The dataset consists of 117592 research paper abstracts from arXiv. The train and test ratio is 9:1, so it makes 105832 and 11760 rows. The original dataset can be found on Kaggle (opens new window) and ML papers only version on CShorten/ML-ArXiv-Papers (opens new window). The average length of the abstracts is 1157 symbols.

# Expediency of its use:

  • The abstracts can be used to fine-tune BERT-based models using masked language modeling technique. Since a BERT model was pre-trained using only an unlabeled, plain text corpus (English Wikipedia, the Brown Corpus), it can be less prepared for a scientific language such as that found in arXiv dataset. However, the dataset can be edited with masking and fed into the models. Then it is possible to use such a fine-tuned model for sentence embeddings.

  • The topic of all papers in the dataset is machine learning, so it should be easier for a model to adapt to a new domain.

  • The selected models are much more compact compared to BERT. Therefore, it is possible to train these models using a single GPU machines, such as Google Colab.

# Project diagrams

# Component diagram

component_diagram Figure 1. Pipeline components

# Communication diagram

communication_diagram Figure 2. Text processing communication pipeline

# Activity diagram

activity_diagram Figure 3. Model usage pipeline

# Deployment diagram

deployment_diagram Figure 4. Deployment pipeline

# Data preparation

The manually (opens new window) created dataset (look at the notebook to check how it was done) is loaded on 🤗 public repository. In this project, I use 🤗 API to load data from this repo. All the parameters can be changed using configuration files in src directory.

# Pre-training and fine-tuning

The pipeline for training used in the project is:

  1. Load model weights from aalksii/distilbert-base-uncased-ml-arxiv-papers (opens new window) and aalksii/albert-base-v2-ml-arxiv-papers (opens new window) -- these models are DistilBERT and ALBERT pre-trained models which fine-tuned on the part of the dataset, but we could skip this step and use common versions of the models.
  2. Pre-train: use part of the dataset to train these models.
  3. Fine-tune: the same as 2, however, we use pre-trained models from step 2.

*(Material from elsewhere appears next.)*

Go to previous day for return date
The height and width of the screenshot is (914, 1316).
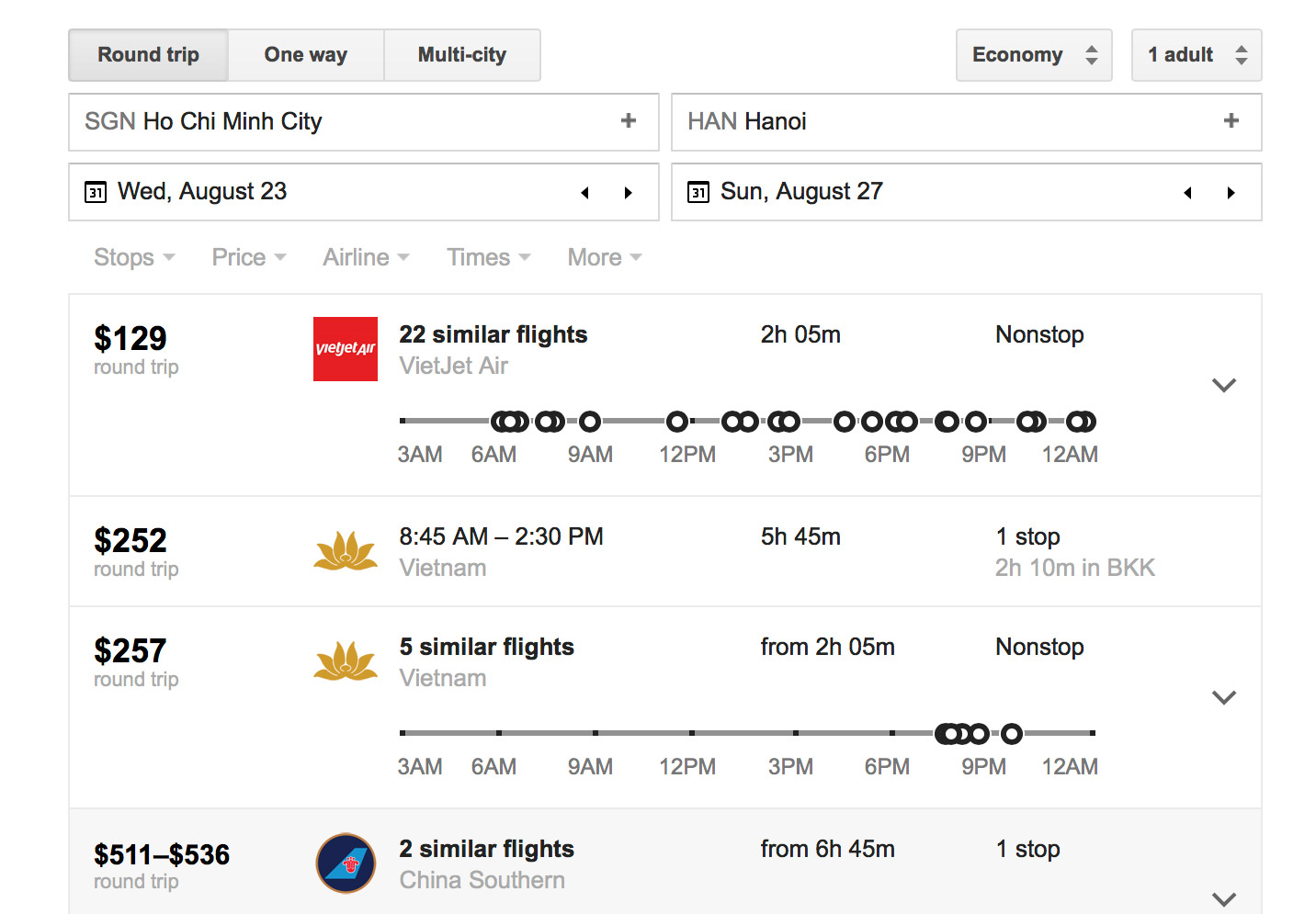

# Choosing the optimal model

To choose the best model among fine-tuned, I compare them using few metrics. The formula to get the score is: score(model)=RelativeChange(Perplexity(model))+RelativeChange(InferenceTime(model))+1/InferenceTime(model), where RelativeChange is computed for pre-trained and fine-tuned models. After we compute score for each model, we can use argmax to select the best one.

# Deployment

The first way to deploy the service was Heroku, but it was hard to create a container with the size less than 500 MB (my Python's cache on GitHub takes 2 GB). So I decided to move to DigitalOcean (thanks to GitHub's education pack) and created a droplet with 2 GB RAM, 1 vCPU, and 50 GB SSD. After this, I launched a GitHub Actions service as a self-hosted machine to use with the repo (take a look at the workflow file). To process a text and get a summary, we send request to localhost, which is hosted by server with REST API. The server uses fine-tuned models to predict the result.

# Next steps

Next possible steps to take:

  • develop a cross-validation evaluation pipeline to ensure that perplexity is not affected by random masking;

  • replace latex symbols and urls with a new token to let the model pay attention on it;

  • use other BERT-based architectures;